Questa Corte ha avuto infatti modo di affermare che non è contestabile il potere del legislatore statale di imporre agli enti autonomi, per ragioni di coordinamento finanziario connesse ad obiettivi nazionali, condizionati anche dagli obblighi comunitari, vincoli alle politiche di bilancio, pur se questi si traducono, inevitabilmente, in limitazioni indirette all’autonomia di spesa degli enti, da ciò facendo derivare – nell’esaminare una norma della legge finanziaria del 2002 (art. 24 della legge n. 448 del 2001) – la legittimità della trasmissione a fini di controllo al Ministero dell’economia da parte di regioni, province e comuni, di informazioni relative ad incassi e pagamenti effettuati (sentenza n. 36 del 2004).
Orbene, se rientra nei limiti delle norme che lo Stato ha la competenza ad emanare nella materia del coordinamento della finanza pubblica, la previsione di un’ingerenza, nell’attività di Regioni ed enti locali, esercitata da un organo dello Stato, a maggior ragione deve ritenersi legittimo il controllo svolto da un organo terzo quale è la Corte dei conti.
E’ vero che, con il nuovo titolo V della Costituzione, i controlli di legittimità sugli atti amministrativi degli enti locali debbono ritenersi espunti dal nostro ordinamento, a seguito dell’abrogazione del primo comma dell’art. 125 e dell’art. 130 della Costituzione, ma questo non esclude la persistente legittimità, da un lato, dei c.d. controlli interni (cfr. art. 147 del d.lgs. n. 267 del 18 agosto 2000) e, dall’altro, dell’attività di controllo esercitata dalla Corte dei conti, legittimità già riconosciuta da una molteplicità di decisioni di questa Corte sulla base di norme costituzionali diverse da quelle abrogate (cfr. sentenze nn. 470 del 1997; 335 e 29 del 1995), fra le quali proprio l’art. 97 della Costituzione, invocato quale ulteriore parametro con il quale contrasterebbe la norma impugnata.

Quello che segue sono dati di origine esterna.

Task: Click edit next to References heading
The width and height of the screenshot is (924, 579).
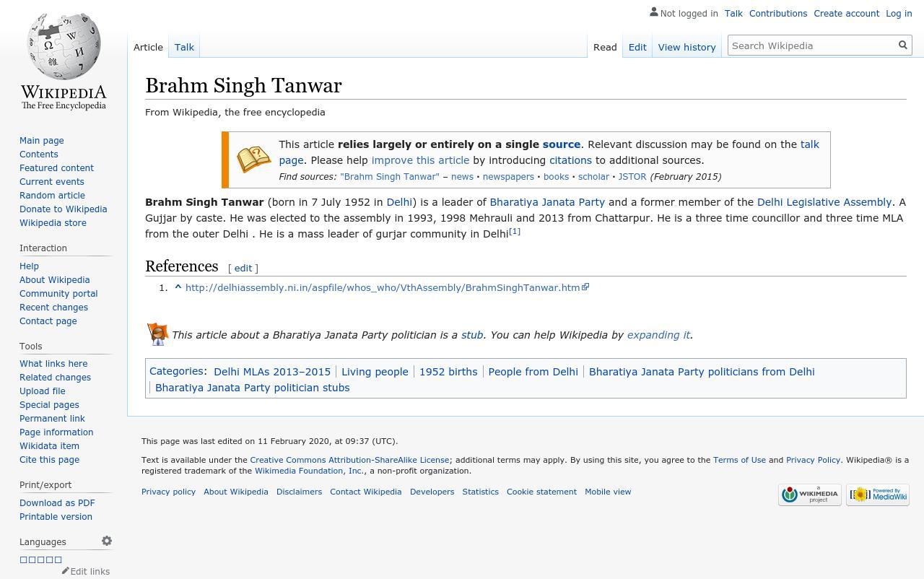Action: tap(243, 268)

Quest’ultima, assoggettando una tipologia di provvedimento indice di possibili patologie nell’ordinaria attività di gestione ad un controllo rispettoso dell’autonomia locale e venendo altresì incontro alle esigenze di contenimento della spesa pubblica e di rispetto del patto di stabilità interno, è conforme al principio di buon andamento delle pubbliche amministrazioni.
per questi motivi
LA CORTE COSTITUZIONALE
riservata a separate pronunzie ogni decisione sulle ulteriori questioni sollevate dalla Regione Veneto con il ricorso indicato in epigrafe;
dichiara non fondata la questione di legittimità costituzionale dell'articolo 23, comma 5, della legge 27 dicembre 2002, n. 289 (Disposizioni per la formazione del bilancio annuale e pluriennale dello Stato – legge finanziaria 2003), in riferimento agli articoli 117 e 97 della Costituzione, sollevata dalla Regione Veneto con il ricorso indicato in epigrafe.
Così deciso in Roma, nella sede della Corte costituzionale, Palazzo della Consulta, il 13 gennaio 2005.
Valerio ONIDA, Presidente
Alfio FINOCCHIARO, Redattore
Depositata in Cancelleria il 29 gennaio 2005.